The trust is following the lead of US organisations to become the first UK charity to sell a public bond, it said yesterday.
It hopes to raise £300m to £500m when it issues the 30-year bond next week. The move is intended to tap into unmet demand from pension funds for long-dated sterling bonds, as they seek to match liabilities with secure long-term investments.
The Wellcome Trust intends to plough the money raised into its investment portfolio which is used to fund research. The trust holds more than £12bn of investment assets and spends more than £450m a year on research and related activities. The organisation's funding of biomedical research is second only to that of the Bill & Melinda Gates foundation, set up by the Microsoft founder.
Set up in 1936, the Wellcome Trust funds 3,000 investigators and their research teams in 50 countries.
The organisation starts a roadshow today to gauge investor appetite in the bond issue and expects to launch it before the end of next week.

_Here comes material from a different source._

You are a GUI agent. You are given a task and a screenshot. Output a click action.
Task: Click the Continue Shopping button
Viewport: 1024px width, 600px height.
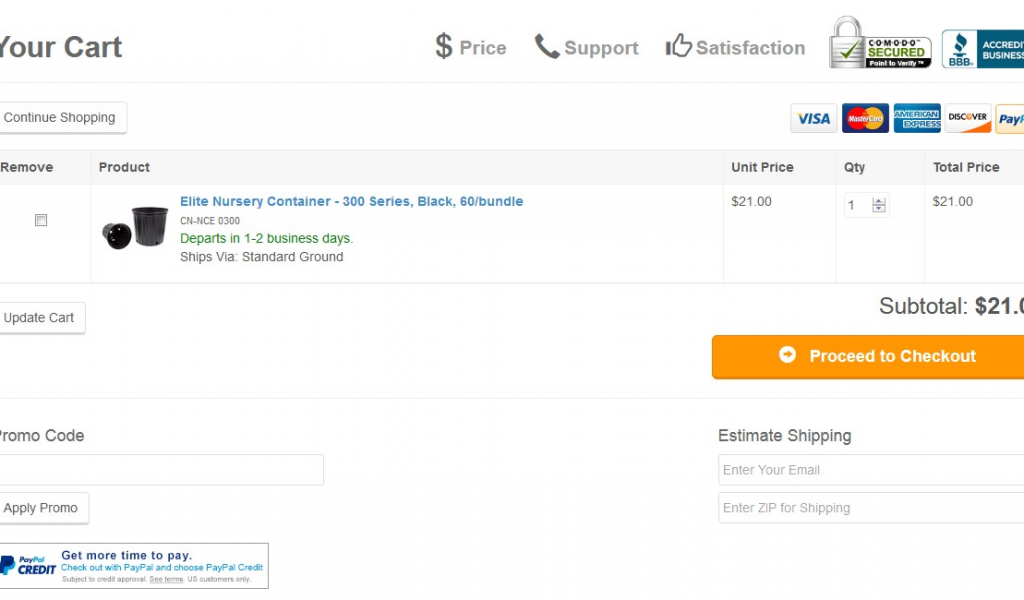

The rating agencies Moody's and Standard & Poor's have both rated the bond a triple A, the highest credit rating available. Bonds receive an AAA rating when they are judged to carry the smallest investment risk.
Danny Truell, the chief investment officer of the Wellcome Trust, said: "[The bond] gives us greater balance-sheet flexibility and should enhance our mission, which is promoting and fostering research with the aim of improving human health."
The trust has appointed Barclays, JP Morgan Cazenove and Morgan Stanley as joint bookrunners for the bond.
Its investment portfolio has seen average returns of 9 per cent a year over the past decade, according to Standard & Poor's. That means it should not find it hard to raise money from sterling bond investors cheaply which can then be reinvested in more exotic markets to achieve higher returns.